(Collection entries)
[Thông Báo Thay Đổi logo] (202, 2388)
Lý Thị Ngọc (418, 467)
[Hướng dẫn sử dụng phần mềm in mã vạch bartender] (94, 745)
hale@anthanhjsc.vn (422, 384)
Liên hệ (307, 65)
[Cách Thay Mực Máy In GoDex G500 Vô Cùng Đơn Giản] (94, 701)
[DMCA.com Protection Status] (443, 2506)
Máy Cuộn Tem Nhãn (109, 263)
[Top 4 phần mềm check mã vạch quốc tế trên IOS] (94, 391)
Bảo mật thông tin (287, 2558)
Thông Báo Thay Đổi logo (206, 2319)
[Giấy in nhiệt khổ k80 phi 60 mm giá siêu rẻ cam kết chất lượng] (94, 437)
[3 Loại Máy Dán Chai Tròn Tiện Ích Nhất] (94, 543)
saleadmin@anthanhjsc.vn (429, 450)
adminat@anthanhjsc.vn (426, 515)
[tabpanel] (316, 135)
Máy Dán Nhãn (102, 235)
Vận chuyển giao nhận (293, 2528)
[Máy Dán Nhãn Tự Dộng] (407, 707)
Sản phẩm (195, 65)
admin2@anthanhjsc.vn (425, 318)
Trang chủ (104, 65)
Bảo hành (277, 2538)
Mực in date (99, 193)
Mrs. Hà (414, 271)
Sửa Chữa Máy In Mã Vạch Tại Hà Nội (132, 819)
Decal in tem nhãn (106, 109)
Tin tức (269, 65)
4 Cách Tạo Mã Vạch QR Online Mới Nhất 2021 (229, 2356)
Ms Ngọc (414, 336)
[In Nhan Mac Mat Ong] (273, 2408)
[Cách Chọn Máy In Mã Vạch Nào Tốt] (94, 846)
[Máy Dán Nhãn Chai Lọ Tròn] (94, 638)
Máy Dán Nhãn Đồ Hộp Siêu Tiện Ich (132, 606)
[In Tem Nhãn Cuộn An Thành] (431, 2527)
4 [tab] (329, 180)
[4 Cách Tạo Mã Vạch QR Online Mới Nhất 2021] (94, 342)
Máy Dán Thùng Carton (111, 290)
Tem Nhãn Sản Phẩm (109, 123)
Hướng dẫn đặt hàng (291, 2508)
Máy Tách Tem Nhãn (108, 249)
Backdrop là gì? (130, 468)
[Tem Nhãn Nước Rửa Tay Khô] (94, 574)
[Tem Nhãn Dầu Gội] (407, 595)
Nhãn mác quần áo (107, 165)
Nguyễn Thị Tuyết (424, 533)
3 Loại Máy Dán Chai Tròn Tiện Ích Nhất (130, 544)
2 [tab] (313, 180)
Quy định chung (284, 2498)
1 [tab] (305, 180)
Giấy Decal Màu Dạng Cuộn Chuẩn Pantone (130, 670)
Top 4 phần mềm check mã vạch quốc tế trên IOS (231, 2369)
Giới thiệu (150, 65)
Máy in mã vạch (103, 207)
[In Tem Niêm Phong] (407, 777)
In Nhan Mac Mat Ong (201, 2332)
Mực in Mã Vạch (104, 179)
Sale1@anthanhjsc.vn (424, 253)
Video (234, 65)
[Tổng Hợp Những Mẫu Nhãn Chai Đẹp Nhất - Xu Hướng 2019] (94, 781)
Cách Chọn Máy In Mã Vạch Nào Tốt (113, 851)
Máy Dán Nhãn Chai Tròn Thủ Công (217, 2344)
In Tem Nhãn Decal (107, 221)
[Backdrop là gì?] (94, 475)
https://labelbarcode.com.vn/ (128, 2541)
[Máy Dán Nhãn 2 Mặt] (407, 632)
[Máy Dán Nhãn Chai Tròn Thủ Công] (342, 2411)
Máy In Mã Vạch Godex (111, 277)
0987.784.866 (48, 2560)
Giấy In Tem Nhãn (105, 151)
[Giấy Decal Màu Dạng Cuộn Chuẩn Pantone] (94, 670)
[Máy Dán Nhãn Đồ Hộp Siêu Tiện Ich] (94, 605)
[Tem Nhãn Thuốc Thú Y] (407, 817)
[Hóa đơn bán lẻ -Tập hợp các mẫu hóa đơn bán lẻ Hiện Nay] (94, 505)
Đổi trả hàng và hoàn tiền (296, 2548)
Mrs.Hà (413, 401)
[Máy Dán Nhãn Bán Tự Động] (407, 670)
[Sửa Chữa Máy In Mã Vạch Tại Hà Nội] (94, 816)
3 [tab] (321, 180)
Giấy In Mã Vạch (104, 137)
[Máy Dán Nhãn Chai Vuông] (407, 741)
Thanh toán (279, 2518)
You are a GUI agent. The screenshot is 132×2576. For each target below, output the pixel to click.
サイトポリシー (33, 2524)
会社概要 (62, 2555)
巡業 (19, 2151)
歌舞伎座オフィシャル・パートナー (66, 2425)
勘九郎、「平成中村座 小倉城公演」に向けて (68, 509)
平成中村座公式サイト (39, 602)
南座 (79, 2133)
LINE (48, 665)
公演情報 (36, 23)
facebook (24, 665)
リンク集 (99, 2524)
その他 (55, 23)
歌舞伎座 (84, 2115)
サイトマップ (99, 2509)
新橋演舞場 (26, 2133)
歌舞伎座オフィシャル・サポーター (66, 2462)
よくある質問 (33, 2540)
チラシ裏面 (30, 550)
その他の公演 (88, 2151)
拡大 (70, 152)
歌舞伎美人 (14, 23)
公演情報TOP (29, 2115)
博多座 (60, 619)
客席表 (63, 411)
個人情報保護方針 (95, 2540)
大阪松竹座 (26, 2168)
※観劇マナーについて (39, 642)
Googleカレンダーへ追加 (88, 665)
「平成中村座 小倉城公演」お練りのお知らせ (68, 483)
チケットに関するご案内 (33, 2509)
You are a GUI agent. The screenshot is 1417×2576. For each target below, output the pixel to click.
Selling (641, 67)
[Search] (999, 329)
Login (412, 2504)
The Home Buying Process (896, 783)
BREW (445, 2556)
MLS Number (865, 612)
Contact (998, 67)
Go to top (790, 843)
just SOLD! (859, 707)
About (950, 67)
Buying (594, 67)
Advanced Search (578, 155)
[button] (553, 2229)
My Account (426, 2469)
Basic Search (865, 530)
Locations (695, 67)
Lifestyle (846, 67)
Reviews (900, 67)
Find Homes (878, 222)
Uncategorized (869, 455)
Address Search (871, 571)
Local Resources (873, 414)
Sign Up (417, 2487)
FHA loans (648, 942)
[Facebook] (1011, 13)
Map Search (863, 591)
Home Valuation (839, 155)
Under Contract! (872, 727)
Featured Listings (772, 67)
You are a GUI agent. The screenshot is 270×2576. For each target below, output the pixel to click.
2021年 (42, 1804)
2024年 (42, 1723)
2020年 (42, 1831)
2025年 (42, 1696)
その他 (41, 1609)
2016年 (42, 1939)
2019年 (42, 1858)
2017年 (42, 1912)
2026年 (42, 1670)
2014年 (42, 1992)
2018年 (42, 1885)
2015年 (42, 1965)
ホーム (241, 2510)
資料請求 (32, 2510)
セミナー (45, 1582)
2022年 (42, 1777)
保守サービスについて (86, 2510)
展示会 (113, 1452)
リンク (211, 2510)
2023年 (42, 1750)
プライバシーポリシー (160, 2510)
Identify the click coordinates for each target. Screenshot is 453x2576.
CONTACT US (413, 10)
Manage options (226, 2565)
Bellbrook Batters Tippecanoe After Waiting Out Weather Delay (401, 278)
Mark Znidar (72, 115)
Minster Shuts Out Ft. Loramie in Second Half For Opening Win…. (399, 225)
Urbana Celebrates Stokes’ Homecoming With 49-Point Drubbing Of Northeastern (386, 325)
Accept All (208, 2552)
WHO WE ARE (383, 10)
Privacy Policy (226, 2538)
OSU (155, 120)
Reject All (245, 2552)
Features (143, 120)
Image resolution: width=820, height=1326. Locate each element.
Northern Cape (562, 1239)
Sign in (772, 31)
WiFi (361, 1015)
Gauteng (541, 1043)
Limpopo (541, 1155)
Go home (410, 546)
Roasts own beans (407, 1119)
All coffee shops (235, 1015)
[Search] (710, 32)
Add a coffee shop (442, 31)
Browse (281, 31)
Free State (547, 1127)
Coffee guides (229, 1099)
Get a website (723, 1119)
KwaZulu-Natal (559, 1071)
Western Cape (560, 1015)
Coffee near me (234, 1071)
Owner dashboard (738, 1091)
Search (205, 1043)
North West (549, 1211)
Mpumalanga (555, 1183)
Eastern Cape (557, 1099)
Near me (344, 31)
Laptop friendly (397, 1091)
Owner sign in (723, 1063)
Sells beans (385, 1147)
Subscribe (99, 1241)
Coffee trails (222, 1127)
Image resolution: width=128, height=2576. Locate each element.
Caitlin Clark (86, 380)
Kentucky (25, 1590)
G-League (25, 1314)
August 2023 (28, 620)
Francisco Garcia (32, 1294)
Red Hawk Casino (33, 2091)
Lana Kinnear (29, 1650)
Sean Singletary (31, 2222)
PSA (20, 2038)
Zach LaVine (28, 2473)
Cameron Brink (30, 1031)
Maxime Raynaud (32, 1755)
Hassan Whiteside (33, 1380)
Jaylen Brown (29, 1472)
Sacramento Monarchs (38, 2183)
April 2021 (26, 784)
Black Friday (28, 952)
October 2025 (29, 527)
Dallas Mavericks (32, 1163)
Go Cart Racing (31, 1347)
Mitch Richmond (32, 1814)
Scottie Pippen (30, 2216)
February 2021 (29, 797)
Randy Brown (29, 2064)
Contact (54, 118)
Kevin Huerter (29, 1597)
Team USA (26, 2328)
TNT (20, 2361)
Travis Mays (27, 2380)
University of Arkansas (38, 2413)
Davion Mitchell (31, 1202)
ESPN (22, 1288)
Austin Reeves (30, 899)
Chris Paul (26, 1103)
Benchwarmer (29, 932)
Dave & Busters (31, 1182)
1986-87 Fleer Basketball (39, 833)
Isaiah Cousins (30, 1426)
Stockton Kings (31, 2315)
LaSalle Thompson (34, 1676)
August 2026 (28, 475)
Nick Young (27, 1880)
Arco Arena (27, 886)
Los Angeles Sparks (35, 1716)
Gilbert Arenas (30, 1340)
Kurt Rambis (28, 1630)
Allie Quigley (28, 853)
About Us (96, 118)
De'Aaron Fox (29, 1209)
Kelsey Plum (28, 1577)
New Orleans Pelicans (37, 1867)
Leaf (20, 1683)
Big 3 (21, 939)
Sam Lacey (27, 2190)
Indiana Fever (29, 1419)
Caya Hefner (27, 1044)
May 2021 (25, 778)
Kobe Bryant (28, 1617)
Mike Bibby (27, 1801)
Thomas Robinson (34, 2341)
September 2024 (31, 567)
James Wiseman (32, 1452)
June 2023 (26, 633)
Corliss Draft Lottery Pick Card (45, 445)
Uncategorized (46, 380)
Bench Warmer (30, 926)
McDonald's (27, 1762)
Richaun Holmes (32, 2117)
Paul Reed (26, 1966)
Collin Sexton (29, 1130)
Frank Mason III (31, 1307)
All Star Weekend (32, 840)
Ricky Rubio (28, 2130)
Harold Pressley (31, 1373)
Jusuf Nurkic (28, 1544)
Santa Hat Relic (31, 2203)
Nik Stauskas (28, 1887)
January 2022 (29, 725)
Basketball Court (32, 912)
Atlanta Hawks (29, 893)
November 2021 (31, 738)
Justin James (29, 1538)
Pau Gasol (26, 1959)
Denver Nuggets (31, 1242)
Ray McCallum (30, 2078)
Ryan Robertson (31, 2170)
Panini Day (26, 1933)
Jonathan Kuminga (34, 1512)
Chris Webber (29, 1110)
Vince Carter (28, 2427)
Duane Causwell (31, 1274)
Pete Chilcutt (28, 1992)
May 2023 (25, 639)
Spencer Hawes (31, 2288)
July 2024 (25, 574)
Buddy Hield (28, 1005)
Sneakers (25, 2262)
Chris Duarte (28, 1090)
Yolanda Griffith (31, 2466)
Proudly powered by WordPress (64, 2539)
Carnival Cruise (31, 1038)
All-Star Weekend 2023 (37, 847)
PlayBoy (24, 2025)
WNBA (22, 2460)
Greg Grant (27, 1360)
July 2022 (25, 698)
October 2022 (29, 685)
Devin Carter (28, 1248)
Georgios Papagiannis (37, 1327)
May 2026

■ **What is needed**
Taking the entries above, restate exactly those lines that fall between the line with "just SOLD! (859, 707)" and the line with "CONTACT US (413, 10)", keeping both of those lines too.

■ **Solved problem**
just SOLD! (859, 707)
About (950, 67)
Buying (594, 67)
Advanced Search (578, 155)
[button] (553, 2229)
My Account (426, 2469)
Basic Search (865, 530)
Locations (695, 67)
Lifestyle (846, 67)
Reviews (900, 67)
Find Homes (878, 222)
Uncategorized (869, 455)
Address Search (871, 571)
Local Resources (873, 414)
Sign Up (417, 2487)
FHA loans (648, 942)
[Facebook] (1011, 13)
Map Search (863, 591)
Home Valuation (839, 155)
Under Contract! (872, 727)
Featured Listings (772, 67)
You are a GUI agent. The screenshot is 270×2576. For each target below, output the pixel to click.
2021年 (42, 1804)
2024年 (42, 1723)
2020年 (42, 1831)
2025年 (42, 1696)
その他 (41, 1609)
2016年 (42, 1939)
2019年 (42, 1858)
2017年 (42, 1912)
2026年 (42, 1670)
2014年 (42, 1992)
2018年 (42, 1885)
2015年 (42, 1965)
ホーム (241, 2510)
資料請求 (32, 2510)
セミナー (45, 1582)
2022年 (42, 1777)
保守サービスについて (86, 2510)
展示会 (113, 1452)
リンク (211, 2510)
2023年 (42, 1750)
プライバシーポリシー (160, 2510)
Identify the click coordinates for each target. Screenshot is 453x2576.
CONTACT US (413, 10)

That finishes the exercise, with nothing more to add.